Shigeta is of course just one casualty of last month's dotcom wipeout on global stock markets. But his misfortune has been magnified by his high pre-slump profile. Since dropping out of college to start a pager and paging-services distribution company at age 23, Shigeta's reputation as an unusually bright and aggressive entrepreneur in conservative Japan has steadily grown. Hikari's Hit Shops, a chain of franchised mobile phone stores, today number about 2,200. Expansion plans called for the franchise outlets to reach 3,000 by 2001.

Shigeta's reputation really took off last year, when he steered Hikari toward the Internet. The strategy was hardly original. Like others, he simply followed the lead of Son Masayoshi of Softbank (indeed, a partnership with Japan's pre-eminent Internet powerhouse gave Shigeta a seat on the Softbank board). Hikari set up an investment arm and began amassing equity stakes in a wide range of start-ups, including notables such as Phone.com in the U.S., LiquidAudio in Japan and Pacific Century CyberWorks in Hong Kong. Other Net ventures were launched, including the establishment of a service that rents computers and Internet homepages to small businesses.

Investors lapped it up, but as Hikari's value soared, Shigeta began violating Japan's unwritten prohibitions against unseemly behavior. In 1997, he relocated his headquarters to the top floor of a new office building in Tokyo's toniest business district. Late last year, he purchased a multimillion-dollar clubhouse and grounds owned by Industrial Bank of Japan, reportedly planning to tear the facilities down and build a lavish mansion.

Unlike Son, who purchased many of his core Internet holdings long before valuations grew frothy, Shigeta joined the stock-price party relatively late - and the April market reversal hurt (Phone.com, for example, has tumbled 65% from its peak). But it was Hikari's bricks, not clicks, that caused the real damage.

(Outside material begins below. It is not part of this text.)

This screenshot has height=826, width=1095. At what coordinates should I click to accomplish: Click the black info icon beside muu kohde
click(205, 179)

Hikari officials say plans for expansion hinged on anticipated strong demand for cellphones, but Japanese consumers increasingly are opting for phones built for NTT DoCoMo's i-mode Internet access service - handsets not sold at Hikari shops. Officials have also acknowledged they were paying overly generous commissions to franchisees for phone sales. Some 40% of Hit Shop stores are losing money, and Shigeta says some shop managers were inflating their sales figures with bogus contracts to earn higher commissions.

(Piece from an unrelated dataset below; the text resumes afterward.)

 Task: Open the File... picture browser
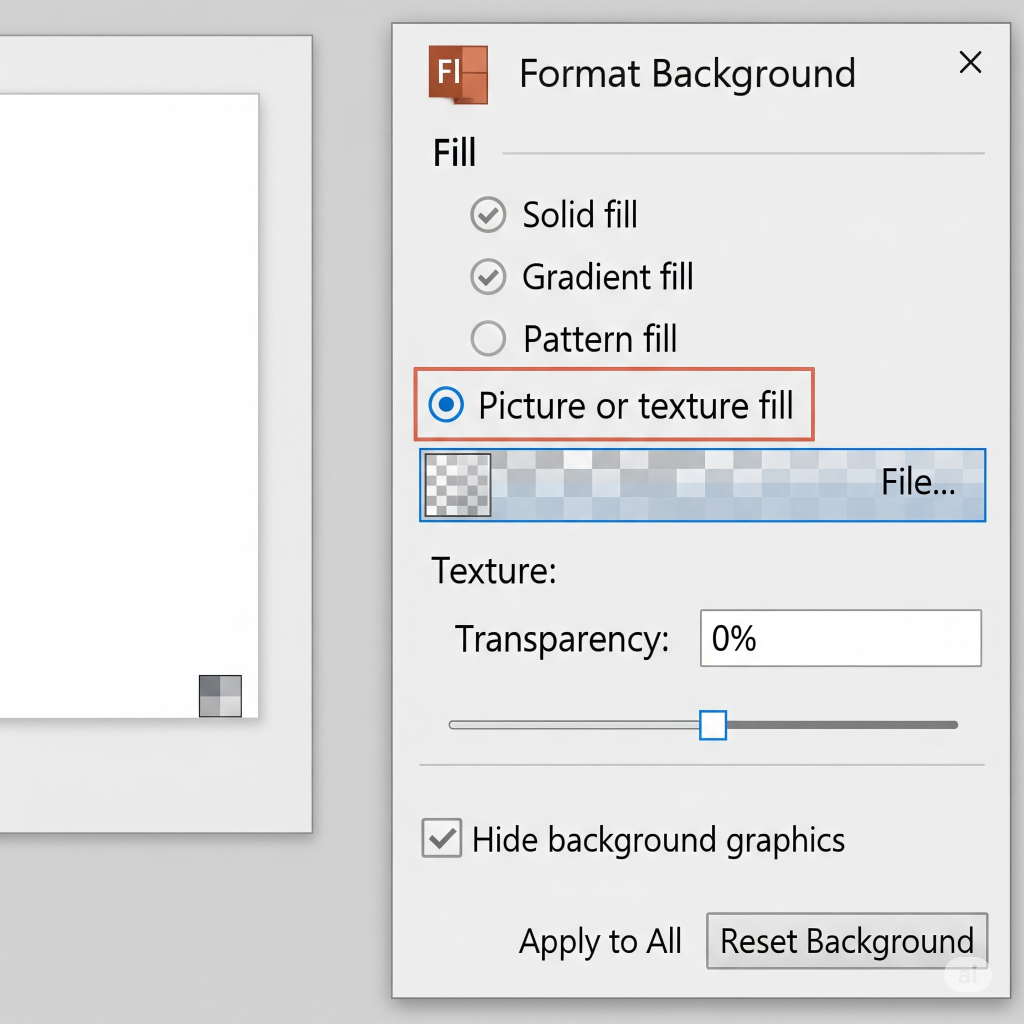[x=917, y=484]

The burst of corporate candor came too late to placate the media and investors, who suddenly found Shigeta's spending habits and swashbuckling style less colorful. Even before the crash, newspapers published stories critical of Hikari's business plans. In its April edition, the influential Bungei Shunju magazine printed a profile that portrayed Shigeta as a money-mad scoundrel who in younger days fed rabbits to a pet python (an activity Shigeta denied in the Asian Wall Street Journal). Shigeta also endured humiliation at the hands of Softbank, whose chief financial officer, Kitao Yoshitaka, accused him of copying Softbank and called for him to resign his Softbank directorship. Although Shigeta said Son later tried to mend fences, after the operating loss disclosure he stepped down to "concentrate on rebuilding my own company first." Kitao, for his part, said it was for the best. "I don't think I need to associate with a person with a lot of rumors," he said.

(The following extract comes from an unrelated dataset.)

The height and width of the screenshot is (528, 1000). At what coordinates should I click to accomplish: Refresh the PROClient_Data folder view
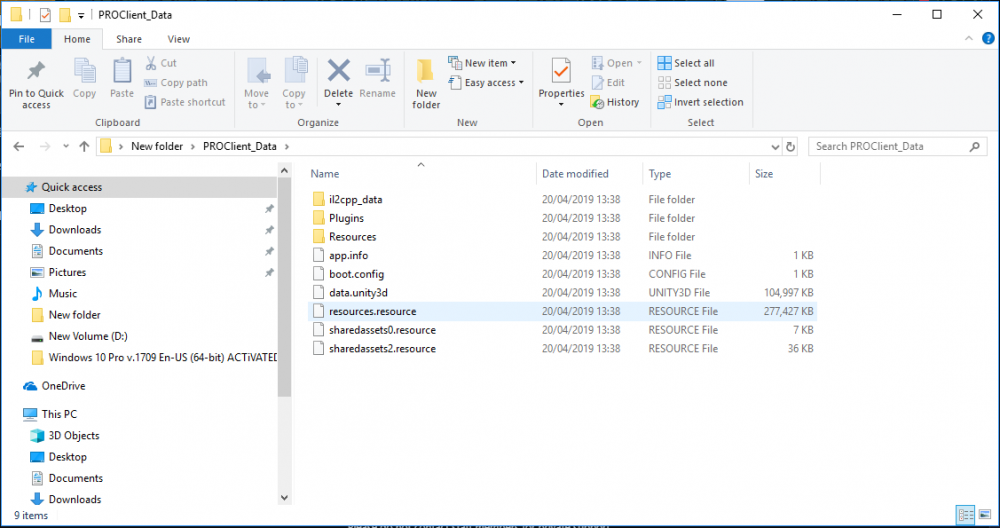791,146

Shigeta now must figure out how to rebound. He could not be reached for this story, but officials cite a new focus on profitability at Hikari. The first step: cut the number of stores by about 700. A Hikari spokesman insists that cash flow is solid and the company is solvent. Despite the recent sale of about $476 million worth of Internet and other stock holdings, Hikari's investments are still worth about $952 million. That's far less than the $2.86 billion in "latent profit" the company had before the crash, but it is a buffer against short-term debt of $290 million. "We were not good with perceiving figures properly and recognizing risks," the spokesman said. "We were careless with our customary business practices. We have to fix them all." And fast - preferably at Internet speed.